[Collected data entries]
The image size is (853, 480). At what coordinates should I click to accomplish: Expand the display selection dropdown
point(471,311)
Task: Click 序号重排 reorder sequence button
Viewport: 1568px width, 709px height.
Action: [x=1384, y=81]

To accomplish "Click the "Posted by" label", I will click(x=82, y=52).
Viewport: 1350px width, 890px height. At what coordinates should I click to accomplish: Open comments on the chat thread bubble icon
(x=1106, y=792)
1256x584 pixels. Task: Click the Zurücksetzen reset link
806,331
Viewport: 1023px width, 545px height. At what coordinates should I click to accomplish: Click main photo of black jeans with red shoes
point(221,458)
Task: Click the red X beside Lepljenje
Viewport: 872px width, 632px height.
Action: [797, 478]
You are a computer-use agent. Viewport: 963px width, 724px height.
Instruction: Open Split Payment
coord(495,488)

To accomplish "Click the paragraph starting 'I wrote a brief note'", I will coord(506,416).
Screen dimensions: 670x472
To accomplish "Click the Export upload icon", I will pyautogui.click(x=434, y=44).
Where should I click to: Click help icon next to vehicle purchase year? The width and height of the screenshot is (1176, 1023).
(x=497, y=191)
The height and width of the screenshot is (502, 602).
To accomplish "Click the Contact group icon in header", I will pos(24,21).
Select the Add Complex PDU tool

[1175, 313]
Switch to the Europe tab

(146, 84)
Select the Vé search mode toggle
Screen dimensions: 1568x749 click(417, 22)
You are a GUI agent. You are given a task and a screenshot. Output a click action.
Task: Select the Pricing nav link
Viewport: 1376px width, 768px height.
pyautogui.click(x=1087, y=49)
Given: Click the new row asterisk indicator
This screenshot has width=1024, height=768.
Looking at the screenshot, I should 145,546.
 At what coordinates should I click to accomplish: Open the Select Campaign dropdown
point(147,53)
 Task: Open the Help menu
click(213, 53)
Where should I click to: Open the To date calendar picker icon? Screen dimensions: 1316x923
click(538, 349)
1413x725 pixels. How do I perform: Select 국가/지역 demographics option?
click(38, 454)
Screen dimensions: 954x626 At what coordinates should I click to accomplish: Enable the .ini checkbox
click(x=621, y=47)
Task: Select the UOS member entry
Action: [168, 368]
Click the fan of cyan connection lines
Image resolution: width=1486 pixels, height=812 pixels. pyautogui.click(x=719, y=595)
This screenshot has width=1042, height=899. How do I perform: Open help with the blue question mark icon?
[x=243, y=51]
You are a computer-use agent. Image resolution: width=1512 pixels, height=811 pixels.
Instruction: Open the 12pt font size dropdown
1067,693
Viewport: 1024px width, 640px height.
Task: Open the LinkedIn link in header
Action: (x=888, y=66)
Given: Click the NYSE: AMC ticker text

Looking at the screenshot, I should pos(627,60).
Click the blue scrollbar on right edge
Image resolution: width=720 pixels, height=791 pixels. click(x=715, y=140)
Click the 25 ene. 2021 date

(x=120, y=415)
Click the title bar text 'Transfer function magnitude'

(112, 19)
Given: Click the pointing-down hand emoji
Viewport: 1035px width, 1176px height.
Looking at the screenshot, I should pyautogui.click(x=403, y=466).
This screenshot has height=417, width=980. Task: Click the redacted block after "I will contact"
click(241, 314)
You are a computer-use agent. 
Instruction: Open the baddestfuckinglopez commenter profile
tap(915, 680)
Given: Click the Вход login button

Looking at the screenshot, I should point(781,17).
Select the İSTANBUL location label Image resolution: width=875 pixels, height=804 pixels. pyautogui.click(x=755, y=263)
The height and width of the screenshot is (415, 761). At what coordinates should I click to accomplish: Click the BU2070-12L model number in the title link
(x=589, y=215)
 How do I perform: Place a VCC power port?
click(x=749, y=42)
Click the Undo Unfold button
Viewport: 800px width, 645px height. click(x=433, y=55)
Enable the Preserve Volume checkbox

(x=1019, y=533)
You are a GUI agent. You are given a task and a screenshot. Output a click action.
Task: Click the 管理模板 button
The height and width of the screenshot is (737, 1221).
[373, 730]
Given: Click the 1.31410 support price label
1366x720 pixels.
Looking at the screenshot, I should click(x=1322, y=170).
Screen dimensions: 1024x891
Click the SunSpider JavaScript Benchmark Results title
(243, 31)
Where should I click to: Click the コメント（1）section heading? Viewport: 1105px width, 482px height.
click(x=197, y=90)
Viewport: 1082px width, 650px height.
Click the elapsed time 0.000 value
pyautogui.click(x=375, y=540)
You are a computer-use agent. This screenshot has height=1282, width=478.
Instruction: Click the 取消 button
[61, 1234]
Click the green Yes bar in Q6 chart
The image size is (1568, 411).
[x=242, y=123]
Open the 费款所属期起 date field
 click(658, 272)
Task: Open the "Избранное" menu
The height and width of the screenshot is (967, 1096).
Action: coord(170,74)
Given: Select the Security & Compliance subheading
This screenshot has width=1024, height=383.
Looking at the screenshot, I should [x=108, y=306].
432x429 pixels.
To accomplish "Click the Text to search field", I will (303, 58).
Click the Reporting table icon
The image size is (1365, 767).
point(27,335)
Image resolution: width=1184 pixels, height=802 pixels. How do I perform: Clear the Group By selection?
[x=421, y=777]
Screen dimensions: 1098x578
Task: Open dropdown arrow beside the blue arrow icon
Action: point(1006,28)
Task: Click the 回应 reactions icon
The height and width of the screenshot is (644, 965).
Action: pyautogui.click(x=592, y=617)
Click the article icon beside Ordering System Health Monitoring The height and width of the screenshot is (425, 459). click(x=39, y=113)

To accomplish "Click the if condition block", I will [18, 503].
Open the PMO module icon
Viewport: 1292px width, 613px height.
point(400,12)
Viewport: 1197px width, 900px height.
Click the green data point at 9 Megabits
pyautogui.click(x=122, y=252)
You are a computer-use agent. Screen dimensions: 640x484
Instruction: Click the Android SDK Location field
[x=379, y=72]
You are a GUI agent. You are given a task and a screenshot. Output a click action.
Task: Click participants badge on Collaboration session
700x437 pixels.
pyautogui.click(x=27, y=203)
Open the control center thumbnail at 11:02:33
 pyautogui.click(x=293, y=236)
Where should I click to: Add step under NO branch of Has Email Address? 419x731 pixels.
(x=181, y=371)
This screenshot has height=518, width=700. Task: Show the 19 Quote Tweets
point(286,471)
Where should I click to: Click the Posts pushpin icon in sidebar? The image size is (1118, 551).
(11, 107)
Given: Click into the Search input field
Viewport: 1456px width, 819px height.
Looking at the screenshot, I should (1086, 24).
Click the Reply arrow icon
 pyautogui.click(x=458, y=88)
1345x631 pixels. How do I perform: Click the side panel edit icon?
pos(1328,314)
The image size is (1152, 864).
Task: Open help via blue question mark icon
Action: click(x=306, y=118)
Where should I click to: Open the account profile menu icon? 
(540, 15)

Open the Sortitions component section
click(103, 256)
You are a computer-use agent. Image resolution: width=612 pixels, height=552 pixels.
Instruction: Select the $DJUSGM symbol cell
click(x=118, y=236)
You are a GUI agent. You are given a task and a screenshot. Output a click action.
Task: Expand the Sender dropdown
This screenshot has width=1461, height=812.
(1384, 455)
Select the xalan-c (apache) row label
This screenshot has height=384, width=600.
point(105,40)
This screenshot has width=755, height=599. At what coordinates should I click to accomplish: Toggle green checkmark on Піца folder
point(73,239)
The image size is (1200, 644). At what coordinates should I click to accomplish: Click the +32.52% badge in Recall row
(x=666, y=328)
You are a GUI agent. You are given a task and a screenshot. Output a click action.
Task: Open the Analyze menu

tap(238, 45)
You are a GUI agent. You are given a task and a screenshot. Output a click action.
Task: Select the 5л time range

_Work to complete_: Filter the entries down to the lines that include the string "computer".

_Written solution_:
You are a computer-use agent. Viewport: 963px width, 724px height.
You are a computer-use agent. Image resolution: width=1512 pixels, height=811 pixels.
You are a computer-use agent. 
You are a computer-use agent. This screenshot has height=1282, width=478.
You are a computer-use agent. Screen dimensions: 640x484
You are a computer-use agent. Image resolution: width=612 pixels, height=552 pixels.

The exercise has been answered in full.